AWS Elemental MediaPackage
ライブ動画ストリームを複数のデバイス向けフォーマットに変換・配信するオリジンサービスで、DRM 保護やタイムシフト再生にも対応する
概要
AWS Elemental MediaPackage は、ライブおよびオンデマンドの動画コンテンツを、視聴デバイスに適したフォーマットで安全に配信するためのオリジンサービスです。入力されたライブストリームを HLS、DASH、CMAF、MSS などの複数フォーマットに同時変換し、各デバイス (スマートフォン、スマート TV、ゲーム機など) に最適化された形式で配信します。DRM (デジタル著作権管理) として Apple FairPlay、Google Widevine、Microsoft PlayReady に対応し、コンテンツの不正コピーを防止します。タイムシフト再生、キャッチアップ TV、DVR 機能も標準で提供され、放送局やストリーミングサービスの要件を満たします。
チャネルとエンドポイントの設計パターン
MediaPackage の基本構成は、入力を受け付けるチャネルと、視聴者に配信するエンドポイントの 2 層構造です。チャネルは MediaLive や他のエンコーダーからの HLS または CMAF 入力を受け付け、冗長性のために 2 つの入力 URL が自動生成されます。エンドポイントはチャネルに紐づけて作成し、出力フォーマットごとに個別に設定します。例えば、iOS 向けに HLS エンドポイント、Android 向けに DASH エンドポイント、全デバイス対応の CMAF エンドポイントを同時に作成する設計が一般的です。
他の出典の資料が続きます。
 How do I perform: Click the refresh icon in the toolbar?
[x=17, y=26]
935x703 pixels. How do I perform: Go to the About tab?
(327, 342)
各エンドポイントでセグメント長 (通常 6 秒)、マニフェストウィンドウ長 (通常 60 秒)、バッファ長を個別に調整できます。セグメント長を短くするとレイテンシが下がりますが、CDN キャッシュ効率が低下するトレードオフがあります。低遅延配信が求められるスポーツ中継では 2 秒セグメントと CMAF の組み合わせが有効です。
DRM 保護とアクセス制御の実装
MediaPackage の DRM 統合は、AWS Elemental MediaPackage の暗号化設定と外部のキーサーバー (SPEKE 対応) を組み合わせて実現します。SPEKE (Secure Packager and Encoder Key Exchange) プロトコルにより、暗号化キーの生成と管理を外部の DRM プロバイダー (BuyDRM、EZDRM、PallyCon など) に委任できます。マルチ DRM 対応では、1 つのコンテンツに対して FairPlay (Apple デバイス)、Widevine (Android/Chrome)、PlayReady (Windows/Xbox) の 3 つのライセンスを同時に適用し、デバイスに応じた DRM が自動選択されます。アクセス制御として、CDN 認証 (CloudFront の署名付き URL) と IP アドレス制限を組み合わせ、正規の視聴者のみがストリームにアクセスできる多層防御を構築します。コンテンツキーのローテーション間隔も設定でき、長時間のライブ配信でもセキュリティを維持できます。
タイムシフト再生と VOD ハーベスティングの運用
MediaPackage のタイムシフト機能は、ライブストリームの過去分を最大 72 時間分保持し、視聴者が任意の時点から再生を開始できる機能です。放送局のキャッチアップ TV (見逃し配信) やスポーツ中継の巻き戻し再生に活用されます。startover パラメータを使えば、番組の開始時点から再生を開始でき、途中から視聴を始めた視聴者にも完全な視聴体験を提供できます。VOD ハーベスティング機能は、ライブストリームの指定区間を切り出して S3 に VOD アセットとして保存する機能です。ライブ配信終了後にハイライトクリップを自動生成し、オンデマンド配信に転用する運用が可能です。コスト面では、タイムシフトウィンドウの長さに応じてストレージコストが増加するため、視聴パターンを分析して最適なウィンドウ長を設定します。CloudFront と組み合わせる際は、オリジンシールドを有効にしてオリジンへのリクエスト数を削減し、MediaPackage の処理負荷とコストを最適化する設計が推奨されます。